Por seu turno, tais estudos são procedidos através de técnicas predominantemente
geológicas – superposição de solos, contacto entre formações recentes, depósitos de
vertentes, depósitos aluviais, crostas duras – porém, sempre, dirigidos segundo a ótica
integradora da geomorfologia regional. Não será nunca o estudo do depósito pelo
depósito que interessará a Geomorfologia, mas sim o estudo do depósito na qualidade
de escombro de um processo que criou uma ou mais feições geomórficas (erosivas,
residuais ou deposicionais). E, ainda que tais feições tenham sido remodeladas ou semi-
apagadas, ou mesmo praticamente eliminados pelos processos morfoclimáticos
ultrainteriores, ou seus escombros – inclusos descontinuamente na estrutura superficial
das paisagens – terão o valor objetivo de uma correlação a ser historicamente registrada.

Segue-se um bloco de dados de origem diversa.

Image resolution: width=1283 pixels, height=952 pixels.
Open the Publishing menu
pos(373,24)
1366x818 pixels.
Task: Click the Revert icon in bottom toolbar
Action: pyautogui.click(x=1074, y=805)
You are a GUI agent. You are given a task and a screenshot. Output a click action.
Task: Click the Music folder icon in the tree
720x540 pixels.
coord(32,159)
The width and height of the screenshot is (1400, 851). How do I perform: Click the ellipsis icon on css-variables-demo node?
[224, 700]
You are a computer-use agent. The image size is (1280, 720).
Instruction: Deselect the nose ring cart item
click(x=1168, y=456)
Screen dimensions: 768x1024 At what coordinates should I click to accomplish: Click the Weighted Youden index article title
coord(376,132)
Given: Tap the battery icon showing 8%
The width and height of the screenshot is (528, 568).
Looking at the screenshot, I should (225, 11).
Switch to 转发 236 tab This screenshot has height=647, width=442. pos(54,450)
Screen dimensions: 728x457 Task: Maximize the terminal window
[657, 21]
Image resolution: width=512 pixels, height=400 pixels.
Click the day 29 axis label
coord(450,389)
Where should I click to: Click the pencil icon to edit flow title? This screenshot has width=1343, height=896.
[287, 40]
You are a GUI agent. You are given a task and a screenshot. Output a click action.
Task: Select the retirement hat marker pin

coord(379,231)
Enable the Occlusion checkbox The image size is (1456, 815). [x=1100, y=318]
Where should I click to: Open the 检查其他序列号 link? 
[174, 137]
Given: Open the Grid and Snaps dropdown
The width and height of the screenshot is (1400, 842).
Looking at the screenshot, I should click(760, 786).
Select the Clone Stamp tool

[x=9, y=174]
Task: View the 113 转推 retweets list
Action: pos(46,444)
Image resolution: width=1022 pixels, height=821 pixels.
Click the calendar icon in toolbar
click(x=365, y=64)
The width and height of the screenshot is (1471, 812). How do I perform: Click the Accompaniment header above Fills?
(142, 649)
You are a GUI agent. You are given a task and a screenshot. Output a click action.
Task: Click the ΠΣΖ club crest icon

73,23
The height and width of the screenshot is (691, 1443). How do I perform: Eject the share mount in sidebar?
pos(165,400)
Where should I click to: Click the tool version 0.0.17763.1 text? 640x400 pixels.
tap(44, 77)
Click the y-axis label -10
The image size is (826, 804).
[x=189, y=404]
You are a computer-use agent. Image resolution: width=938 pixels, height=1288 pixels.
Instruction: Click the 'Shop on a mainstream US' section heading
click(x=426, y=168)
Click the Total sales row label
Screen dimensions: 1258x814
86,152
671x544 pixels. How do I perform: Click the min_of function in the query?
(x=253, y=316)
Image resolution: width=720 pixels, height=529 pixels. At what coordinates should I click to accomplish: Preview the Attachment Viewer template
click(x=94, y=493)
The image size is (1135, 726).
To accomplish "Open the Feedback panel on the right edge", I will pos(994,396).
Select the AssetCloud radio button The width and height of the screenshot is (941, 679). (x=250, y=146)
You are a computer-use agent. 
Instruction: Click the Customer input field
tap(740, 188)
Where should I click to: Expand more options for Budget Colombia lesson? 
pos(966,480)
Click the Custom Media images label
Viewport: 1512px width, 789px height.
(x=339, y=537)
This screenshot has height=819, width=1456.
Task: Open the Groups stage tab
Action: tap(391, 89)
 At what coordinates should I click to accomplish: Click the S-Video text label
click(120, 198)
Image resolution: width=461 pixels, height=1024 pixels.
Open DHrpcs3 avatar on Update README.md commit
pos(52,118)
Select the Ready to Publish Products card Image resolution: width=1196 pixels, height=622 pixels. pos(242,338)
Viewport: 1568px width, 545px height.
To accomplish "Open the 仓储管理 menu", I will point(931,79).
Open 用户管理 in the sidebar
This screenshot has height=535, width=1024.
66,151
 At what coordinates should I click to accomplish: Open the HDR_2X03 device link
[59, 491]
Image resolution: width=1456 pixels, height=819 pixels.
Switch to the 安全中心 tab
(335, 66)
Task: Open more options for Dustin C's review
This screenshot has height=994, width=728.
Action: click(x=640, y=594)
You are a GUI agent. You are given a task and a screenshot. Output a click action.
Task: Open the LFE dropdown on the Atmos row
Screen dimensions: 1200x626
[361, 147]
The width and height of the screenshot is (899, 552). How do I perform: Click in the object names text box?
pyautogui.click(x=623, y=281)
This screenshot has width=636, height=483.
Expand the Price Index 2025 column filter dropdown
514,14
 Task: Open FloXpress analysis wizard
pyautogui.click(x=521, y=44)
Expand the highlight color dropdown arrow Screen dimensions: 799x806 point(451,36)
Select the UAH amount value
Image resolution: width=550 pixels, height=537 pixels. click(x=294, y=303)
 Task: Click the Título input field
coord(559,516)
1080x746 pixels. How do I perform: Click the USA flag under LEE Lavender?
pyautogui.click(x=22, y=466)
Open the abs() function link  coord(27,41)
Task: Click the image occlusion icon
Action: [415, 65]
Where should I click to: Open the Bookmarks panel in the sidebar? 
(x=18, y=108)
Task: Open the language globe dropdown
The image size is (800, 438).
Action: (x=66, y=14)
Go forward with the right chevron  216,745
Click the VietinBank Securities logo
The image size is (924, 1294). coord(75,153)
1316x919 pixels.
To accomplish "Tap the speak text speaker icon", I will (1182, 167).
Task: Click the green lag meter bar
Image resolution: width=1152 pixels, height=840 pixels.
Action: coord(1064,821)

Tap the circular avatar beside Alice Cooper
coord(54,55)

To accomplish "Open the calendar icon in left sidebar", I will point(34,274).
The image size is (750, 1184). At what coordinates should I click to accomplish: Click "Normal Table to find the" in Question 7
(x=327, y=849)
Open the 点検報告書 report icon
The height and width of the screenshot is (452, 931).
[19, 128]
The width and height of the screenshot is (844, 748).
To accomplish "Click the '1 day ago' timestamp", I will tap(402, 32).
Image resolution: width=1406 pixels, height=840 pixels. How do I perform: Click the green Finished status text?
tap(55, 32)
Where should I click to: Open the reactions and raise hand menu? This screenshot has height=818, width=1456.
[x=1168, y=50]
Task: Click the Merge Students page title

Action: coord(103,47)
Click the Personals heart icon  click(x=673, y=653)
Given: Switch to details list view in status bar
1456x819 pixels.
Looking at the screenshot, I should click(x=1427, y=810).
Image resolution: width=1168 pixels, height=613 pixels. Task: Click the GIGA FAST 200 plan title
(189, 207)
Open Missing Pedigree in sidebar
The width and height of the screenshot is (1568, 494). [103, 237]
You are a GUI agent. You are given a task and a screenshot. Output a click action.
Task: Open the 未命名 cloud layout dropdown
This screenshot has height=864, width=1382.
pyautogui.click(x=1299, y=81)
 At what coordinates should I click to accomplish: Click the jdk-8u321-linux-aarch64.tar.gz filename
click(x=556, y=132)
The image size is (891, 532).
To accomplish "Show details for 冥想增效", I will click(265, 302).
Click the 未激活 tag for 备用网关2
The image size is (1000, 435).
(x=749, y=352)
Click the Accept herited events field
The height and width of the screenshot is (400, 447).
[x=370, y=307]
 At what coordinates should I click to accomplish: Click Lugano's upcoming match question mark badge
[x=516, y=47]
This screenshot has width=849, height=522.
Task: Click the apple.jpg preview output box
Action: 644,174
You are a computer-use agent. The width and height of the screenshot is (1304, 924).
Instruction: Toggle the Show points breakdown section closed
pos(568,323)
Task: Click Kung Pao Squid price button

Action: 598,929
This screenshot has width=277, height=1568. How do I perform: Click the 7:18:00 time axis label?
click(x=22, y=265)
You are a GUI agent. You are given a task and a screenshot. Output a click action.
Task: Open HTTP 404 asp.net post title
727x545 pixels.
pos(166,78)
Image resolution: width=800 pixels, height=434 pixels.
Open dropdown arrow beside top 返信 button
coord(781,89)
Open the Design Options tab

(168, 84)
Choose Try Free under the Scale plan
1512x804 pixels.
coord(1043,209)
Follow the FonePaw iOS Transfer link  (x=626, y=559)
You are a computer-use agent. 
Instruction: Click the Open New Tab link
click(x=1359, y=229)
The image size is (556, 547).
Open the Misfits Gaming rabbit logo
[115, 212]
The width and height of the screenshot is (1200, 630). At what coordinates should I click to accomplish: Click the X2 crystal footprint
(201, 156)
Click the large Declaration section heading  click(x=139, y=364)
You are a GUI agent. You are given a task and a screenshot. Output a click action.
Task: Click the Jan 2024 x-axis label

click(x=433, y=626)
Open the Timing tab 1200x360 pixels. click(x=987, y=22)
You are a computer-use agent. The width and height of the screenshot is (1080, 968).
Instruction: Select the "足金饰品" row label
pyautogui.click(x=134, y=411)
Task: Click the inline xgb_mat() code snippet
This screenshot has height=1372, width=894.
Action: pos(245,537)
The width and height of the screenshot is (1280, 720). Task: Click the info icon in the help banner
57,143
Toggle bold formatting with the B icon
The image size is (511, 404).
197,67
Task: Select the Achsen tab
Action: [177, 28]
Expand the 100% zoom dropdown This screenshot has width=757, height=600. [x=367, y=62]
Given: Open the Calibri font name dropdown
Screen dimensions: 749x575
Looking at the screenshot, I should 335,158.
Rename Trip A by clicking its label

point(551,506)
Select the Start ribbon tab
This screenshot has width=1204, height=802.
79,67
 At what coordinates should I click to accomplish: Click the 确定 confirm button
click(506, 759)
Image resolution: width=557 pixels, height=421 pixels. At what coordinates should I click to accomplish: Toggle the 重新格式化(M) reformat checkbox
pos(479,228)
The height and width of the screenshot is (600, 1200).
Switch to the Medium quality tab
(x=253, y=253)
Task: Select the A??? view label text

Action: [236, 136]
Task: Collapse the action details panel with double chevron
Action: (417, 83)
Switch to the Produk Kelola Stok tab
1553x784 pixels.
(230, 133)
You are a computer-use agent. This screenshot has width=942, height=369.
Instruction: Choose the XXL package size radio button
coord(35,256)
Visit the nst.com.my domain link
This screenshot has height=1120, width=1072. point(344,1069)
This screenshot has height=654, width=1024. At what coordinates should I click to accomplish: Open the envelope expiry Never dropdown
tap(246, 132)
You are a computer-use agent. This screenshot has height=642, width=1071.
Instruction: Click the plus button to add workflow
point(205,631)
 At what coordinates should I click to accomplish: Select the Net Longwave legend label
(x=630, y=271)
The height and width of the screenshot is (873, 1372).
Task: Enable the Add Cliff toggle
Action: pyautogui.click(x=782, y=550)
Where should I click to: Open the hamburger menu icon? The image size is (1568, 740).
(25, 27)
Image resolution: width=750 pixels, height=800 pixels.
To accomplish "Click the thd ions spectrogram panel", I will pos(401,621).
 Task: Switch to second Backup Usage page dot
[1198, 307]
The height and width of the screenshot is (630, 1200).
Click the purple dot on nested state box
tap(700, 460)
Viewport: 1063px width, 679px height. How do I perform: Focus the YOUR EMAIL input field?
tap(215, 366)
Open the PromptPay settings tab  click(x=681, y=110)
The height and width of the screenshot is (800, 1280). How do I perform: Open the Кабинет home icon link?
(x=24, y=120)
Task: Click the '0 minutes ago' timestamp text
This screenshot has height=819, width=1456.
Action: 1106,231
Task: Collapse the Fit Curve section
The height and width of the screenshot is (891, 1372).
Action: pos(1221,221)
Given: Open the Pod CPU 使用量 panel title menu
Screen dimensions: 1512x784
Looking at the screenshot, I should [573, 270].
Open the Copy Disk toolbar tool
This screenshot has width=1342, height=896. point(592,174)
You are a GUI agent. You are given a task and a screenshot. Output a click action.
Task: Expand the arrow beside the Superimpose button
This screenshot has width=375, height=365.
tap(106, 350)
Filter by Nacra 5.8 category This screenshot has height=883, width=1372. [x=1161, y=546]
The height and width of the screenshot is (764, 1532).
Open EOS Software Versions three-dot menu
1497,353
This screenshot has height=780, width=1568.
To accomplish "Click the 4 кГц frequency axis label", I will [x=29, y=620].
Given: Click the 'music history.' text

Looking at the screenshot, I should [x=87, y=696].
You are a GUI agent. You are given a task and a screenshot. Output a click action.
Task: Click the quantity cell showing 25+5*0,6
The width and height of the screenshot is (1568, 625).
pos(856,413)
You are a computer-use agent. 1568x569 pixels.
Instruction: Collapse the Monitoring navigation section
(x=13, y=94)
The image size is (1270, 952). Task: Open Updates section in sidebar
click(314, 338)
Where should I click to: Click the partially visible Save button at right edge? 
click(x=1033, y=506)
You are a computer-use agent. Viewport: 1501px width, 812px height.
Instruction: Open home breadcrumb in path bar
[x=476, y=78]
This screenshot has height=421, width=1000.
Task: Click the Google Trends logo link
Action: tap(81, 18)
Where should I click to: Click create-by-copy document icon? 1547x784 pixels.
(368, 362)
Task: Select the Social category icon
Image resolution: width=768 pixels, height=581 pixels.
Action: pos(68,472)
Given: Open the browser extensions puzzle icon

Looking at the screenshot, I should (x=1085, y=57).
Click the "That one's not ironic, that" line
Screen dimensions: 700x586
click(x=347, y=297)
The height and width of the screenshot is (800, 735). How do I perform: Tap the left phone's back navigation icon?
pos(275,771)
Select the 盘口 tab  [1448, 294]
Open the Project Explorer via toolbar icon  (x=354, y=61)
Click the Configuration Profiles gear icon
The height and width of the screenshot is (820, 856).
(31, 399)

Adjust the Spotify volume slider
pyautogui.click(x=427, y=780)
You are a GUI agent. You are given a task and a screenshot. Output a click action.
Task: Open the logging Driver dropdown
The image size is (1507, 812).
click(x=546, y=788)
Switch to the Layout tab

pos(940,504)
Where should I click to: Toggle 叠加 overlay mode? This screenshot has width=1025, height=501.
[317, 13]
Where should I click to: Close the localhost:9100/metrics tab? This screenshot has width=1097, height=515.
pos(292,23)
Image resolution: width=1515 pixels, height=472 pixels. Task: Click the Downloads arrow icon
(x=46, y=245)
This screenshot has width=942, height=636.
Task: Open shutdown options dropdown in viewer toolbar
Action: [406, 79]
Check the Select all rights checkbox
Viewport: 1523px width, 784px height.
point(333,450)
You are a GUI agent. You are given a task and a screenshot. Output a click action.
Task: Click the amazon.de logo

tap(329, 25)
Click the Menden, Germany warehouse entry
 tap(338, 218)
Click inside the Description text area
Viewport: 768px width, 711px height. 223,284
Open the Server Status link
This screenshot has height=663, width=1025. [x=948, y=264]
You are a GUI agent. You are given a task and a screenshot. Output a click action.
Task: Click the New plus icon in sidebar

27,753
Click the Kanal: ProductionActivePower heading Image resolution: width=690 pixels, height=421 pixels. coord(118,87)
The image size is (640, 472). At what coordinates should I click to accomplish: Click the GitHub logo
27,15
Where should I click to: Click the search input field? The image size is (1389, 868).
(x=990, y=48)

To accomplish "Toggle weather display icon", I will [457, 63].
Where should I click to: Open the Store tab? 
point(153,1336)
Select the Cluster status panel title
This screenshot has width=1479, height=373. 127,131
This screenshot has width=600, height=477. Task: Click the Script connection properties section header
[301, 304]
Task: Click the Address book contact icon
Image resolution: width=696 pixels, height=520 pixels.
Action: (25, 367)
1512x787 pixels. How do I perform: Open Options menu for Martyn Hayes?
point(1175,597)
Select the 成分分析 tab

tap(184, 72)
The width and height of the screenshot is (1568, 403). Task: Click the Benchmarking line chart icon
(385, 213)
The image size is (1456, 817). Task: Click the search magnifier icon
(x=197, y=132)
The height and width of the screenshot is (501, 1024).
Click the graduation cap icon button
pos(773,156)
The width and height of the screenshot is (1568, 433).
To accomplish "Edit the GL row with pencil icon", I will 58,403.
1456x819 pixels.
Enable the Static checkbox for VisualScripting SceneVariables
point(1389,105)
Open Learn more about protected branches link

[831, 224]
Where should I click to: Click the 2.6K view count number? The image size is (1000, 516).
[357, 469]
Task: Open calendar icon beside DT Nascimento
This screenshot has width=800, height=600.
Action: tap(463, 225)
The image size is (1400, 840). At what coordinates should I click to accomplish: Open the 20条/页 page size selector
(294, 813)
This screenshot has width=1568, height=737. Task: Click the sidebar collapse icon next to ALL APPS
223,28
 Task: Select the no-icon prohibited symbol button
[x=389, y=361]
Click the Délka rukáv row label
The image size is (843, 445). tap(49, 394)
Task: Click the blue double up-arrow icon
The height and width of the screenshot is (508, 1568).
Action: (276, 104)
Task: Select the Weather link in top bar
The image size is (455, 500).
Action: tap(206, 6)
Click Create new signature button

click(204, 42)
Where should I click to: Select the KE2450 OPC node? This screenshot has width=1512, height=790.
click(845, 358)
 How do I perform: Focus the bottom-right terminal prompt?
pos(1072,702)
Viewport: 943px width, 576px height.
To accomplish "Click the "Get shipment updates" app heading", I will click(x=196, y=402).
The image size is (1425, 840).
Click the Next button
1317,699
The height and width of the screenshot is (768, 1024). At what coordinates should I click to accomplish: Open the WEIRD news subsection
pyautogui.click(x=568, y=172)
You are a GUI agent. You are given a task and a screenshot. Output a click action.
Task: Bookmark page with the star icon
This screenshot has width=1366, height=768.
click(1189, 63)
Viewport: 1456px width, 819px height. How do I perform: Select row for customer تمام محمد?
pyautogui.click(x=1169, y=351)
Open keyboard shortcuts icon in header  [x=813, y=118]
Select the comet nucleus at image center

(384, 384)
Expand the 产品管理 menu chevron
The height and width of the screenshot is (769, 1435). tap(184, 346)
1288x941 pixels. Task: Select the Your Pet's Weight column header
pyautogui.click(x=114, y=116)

Tais episódios sendo predominantemente relacionados às flutuações paleoclimáticas
sucessivas do Quartenário, dão prioridade total aos estudos dos depósitos modernos
para a realização de uma Geomorfologia verdadeiramente científica. Na realidade nunca
poderá haver uma pesquisa uma boa pesquisa de Geomorfologia sem um bom estudo
sobre o Quartenário regional, assim como jamais poderá existir um bom estudo de
geologia do Quartenário sem boas bases geomorfológicas.